== O que fazer ==
Atualize, por favor, as linhas do início até a linha que contém "pyautogui.click(x=227, y=557)", trocando "GUI agent" por "interface agent" e mantendo todo o resto igual. Devolva apenas esse trecho.

== Trecho dos dados ==
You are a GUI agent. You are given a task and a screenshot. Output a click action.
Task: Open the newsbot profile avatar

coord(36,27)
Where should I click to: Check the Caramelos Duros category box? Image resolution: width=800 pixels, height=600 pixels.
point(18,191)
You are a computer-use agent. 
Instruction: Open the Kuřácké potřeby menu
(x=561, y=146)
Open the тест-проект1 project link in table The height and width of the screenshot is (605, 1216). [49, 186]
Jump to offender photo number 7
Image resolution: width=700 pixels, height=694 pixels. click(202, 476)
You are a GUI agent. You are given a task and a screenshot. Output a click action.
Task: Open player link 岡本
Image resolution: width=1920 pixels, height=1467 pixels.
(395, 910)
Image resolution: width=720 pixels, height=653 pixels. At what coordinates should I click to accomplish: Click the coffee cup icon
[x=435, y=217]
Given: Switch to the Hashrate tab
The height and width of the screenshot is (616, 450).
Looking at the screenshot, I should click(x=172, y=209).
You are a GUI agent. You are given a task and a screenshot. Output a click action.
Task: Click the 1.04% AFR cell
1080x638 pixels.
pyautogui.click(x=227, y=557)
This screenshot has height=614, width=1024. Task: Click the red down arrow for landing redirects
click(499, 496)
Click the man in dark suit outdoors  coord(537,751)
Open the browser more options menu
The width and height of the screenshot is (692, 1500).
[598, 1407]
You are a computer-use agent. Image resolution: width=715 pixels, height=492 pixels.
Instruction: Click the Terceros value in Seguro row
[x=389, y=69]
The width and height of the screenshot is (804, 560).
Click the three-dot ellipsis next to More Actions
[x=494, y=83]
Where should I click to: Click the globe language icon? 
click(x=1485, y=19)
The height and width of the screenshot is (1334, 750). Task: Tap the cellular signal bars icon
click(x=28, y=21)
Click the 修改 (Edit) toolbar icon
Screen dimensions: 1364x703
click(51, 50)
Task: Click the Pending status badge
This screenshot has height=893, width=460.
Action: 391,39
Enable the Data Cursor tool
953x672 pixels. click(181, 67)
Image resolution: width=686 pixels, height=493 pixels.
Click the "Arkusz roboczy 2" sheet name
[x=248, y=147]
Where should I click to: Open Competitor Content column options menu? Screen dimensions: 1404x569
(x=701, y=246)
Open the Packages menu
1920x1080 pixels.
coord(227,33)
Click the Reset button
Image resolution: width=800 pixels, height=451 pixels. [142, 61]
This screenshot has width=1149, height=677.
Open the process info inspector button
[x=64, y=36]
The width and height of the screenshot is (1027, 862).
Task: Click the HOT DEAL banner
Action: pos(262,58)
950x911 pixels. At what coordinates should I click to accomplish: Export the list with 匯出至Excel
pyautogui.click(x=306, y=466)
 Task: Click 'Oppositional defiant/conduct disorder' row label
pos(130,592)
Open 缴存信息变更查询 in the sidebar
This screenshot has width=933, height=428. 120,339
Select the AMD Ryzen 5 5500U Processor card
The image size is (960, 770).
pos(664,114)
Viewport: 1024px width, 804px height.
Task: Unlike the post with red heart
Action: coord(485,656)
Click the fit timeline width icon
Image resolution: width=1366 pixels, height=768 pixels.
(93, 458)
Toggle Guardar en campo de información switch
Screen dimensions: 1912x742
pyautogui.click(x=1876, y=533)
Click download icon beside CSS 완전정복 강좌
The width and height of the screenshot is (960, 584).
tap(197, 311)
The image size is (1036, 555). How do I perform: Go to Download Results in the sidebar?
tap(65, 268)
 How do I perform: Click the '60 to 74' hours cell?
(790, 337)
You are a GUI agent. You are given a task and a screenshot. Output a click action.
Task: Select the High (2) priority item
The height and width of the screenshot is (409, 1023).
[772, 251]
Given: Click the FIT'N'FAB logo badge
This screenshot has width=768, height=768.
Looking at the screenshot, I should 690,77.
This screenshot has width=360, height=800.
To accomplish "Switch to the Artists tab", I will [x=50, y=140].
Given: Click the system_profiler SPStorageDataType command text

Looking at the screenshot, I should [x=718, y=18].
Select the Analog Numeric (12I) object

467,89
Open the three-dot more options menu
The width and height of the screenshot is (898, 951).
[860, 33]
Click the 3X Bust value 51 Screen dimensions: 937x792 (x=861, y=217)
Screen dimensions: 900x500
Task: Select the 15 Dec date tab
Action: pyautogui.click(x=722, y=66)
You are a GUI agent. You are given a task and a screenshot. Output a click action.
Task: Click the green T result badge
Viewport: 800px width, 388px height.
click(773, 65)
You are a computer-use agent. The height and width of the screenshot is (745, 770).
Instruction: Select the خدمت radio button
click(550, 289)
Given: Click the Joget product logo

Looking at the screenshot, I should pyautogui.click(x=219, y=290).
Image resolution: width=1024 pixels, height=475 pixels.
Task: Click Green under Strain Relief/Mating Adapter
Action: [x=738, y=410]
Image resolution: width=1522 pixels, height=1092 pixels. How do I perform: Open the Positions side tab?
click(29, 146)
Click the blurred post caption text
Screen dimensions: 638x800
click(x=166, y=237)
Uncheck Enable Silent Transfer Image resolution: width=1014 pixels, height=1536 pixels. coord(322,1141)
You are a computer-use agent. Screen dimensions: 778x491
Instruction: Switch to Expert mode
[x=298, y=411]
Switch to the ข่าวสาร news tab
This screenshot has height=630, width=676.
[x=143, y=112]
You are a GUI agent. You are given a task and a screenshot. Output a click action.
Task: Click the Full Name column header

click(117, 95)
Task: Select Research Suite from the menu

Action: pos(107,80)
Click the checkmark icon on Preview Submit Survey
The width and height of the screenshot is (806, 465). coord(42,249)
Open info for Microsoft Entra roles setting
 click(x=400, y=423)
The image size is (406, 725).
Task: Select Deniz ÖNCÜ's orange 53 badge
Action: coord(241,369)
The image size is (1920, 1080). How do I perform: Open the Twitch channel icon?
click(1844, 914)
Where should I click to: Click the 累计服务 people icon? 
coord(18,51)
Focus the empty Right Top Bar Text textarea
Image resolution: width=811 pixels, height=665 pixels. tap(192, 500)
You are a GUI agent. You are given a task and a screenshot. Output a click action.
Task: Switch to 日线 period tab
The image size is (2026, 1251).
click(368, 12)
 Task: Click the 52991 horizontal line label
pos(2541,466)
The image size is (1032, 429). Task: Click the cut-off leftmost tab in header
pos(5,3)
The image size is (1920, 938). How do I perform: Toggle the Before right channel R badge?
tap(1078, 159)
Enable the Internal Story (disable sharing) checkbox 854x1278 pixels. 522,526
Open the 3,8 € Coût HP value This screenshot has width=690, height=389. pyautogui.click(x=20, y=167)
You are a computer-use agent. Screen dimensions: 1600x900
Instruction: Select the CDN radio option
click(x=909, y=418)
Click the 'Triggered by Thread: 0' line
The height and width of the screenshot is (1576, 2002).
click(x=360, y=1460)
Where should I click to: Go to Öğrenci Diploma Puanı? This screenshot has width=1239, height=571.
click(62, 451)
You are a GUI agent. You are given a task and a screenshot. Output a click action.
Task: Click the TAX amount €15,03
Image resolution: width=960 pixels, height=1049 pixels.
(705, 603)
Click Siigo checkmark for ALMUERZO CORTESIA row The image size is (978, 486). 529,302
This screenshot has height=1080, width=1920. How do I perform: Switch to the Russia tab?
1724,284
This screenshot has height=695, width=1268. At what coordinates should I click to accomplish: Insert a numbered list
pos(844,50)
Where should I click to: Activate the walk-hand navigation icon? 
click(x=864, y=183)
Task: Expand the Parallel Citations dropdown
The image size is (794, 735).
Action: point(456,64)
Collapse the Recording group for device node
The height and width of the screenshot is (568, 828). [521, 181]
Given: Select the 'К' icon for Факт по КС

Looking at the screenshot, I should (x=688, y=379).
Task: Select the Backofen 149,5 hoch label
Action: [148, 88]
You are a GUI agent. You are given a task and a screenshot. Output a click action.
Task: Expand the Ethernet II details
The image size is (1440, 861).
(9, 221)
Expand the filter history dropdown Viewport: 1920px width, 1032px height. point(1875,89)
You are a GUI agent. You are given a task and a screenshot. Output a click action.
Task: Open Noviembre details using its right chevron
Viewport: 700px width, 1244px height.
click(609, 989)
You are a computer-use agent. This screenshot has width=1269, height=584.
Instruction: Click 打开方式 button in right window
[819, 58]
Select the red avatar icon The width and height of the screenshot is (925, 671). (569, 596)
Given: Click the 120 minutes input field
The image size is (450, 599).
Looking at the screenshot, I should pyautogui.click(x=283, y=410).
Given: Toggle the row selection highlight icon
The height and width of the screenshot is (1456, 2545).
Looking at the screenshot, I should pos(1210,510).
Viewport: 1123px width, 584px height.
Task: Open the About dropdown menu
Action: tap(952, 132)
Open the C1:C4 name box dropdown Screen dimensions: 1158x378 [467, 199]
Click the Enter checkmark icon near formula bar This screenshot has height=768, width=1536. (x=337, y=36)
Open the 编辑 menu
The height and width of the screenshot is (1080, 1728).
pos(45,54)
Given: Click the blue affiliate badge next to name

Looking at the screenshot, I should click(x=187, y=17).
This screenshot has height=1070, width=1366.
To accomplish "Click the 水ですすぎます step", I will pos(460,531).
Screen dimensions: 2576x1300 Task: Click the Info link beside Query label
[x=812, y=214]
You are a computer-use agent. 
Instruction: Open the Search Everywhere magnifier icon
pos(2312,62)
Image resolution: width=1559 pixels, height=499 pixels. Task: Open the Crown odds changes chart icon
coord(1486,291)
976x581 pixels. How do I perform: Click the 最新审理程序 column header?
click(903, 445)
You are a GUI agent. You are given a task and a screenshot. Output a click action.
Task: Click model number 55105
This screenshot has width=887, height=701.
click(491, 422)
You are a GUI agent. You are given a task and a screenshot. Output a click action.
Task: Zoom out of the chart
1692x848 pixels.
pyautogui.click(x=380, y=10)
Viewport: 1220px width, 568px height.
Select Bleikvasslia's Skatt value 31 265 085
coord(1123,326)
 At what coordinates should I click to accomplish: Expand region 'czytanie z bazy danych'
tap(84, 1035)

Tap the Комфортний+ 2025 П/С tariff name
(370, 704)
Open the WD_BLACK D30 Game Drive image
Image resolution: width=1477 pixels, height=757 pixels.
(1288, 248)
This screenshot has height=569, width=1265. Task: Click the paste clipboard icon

== Resultado abaixo ==
You are a interface agent. You are given a task and a screenshot. Output a click action.
Task: Open the newsbot profile avatar

coord(36,27)
Where should I click to: Check the Caramelos Duros category box? Image resolution: width=800 pixels, height=600 pixels.
point(18,191)
You are a computer-use agent. 
Instruction: Open the Kuřácké potřeby menu
(x=561, y=146)
Open the тест-проект1 project link in table The height and width of the screenshot is (605, 1216). [49, 186]
Jump to offender photo number 7
Image resolution: width=700 pixels, height=694 pixels. click(202, 476)
You are a interface agent. You are given a task and a screenshot. Output a click action.
Task: Open player link 岡本
Image resolution: width=1920 pixels, height=1467 pixels.
(395, 910)
Image resolution: width=720 pixels, height=653 pixels. At what coordinates should I click to accomplish: Click the coffee cup icon
[x=435, y=217]
Given: Switch to the Hashrate tab
The height and width of the screenshot is (616, 450).
Looking at the screenshot, I should click(x=172, y=209).
You are a interface agent. You are given a task and a screenshot. Output a click action.
Task: Click the 1.04% AFR cell
1080x638 pixels.
pyautogui.click(x=227, y=557)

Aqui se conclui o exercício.